The ABTS radical scavenging assay gives a specific absorbance at a wavelength of 734 nm from the visible region and requires a short reaction time, which could be used as an index that indicates the antioxidant activity of the reaction samples (Ilyasov et al., 2020). In Table 3, AOE was found to be very effective in scavenging ABTS radical, and the increase was dose-dependent by 13.56%, 26.72%, 55.39%, 69.56%, and 79.21% at the indicated concentrations of 50, 100, 200, 300 and 400 μg/ml. As shown in Table 1, ABTS radical scavenging was increased in a dose-dependent manner as compared to ascorbic acid, used as the reference or positive antioxidant control in this study. Thus, it is suggested that AOE holds a good capability to scavenge the ABTS radical.

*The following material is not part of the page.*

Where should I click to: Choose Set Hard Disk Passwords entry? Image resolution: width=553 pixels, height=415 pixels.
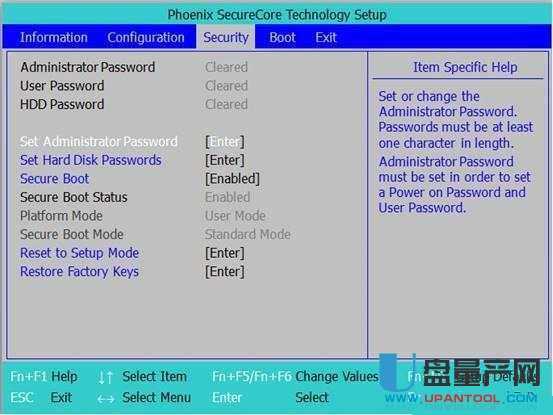[x=91, y=160]
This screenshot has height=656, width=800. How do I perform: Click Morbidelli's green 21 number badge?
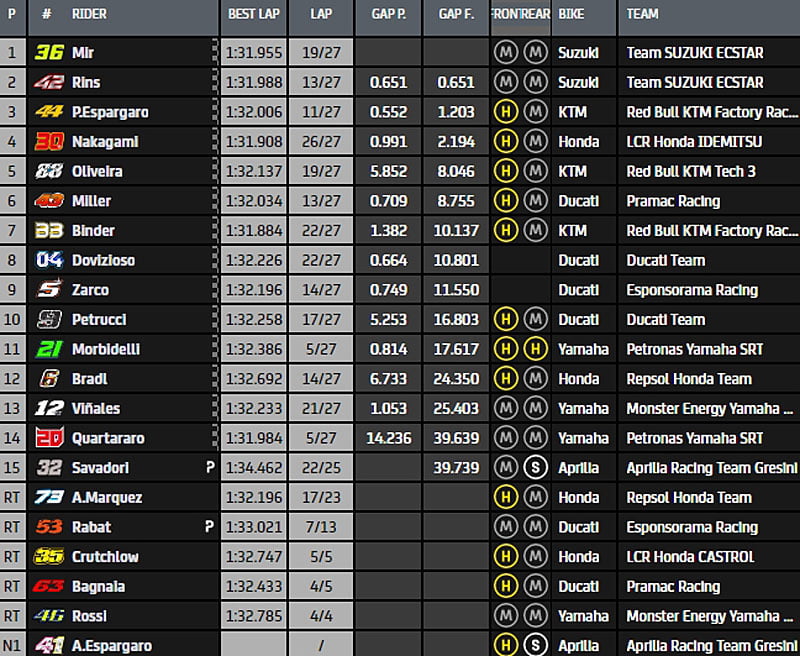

3.4 Superoxide Anion Scavenging Potential of AOE

Reports have very well established that superoxide anions damage biomolecules either directly or indirectly by producing H2O2, peroxy nitrite, OHˉ, or singlet oxygen during aging and pathological events including ischemic reperfusion injury. It is also observed that superoxide has directly initiated lipid peroxidation (Yen and Duh, 1994; Ahmed et al., 2013). The superoxide anion radical scavenging activity of AOE assayed by the PMS-NADH system is demonstrated in Table 3. The superoxide scavenging activity of AOE was markedly increased by 10.36%, 19.72%, 39.86%, 54.56%, and 68.92% with increase in doses. Thus, AOE exhibited stronger inhibitory effects on superoxide anion formation noted herein, possibly rendering them a propitious antioxidant. These data substantiated that AOE has potent superoxide radical scavenging effects.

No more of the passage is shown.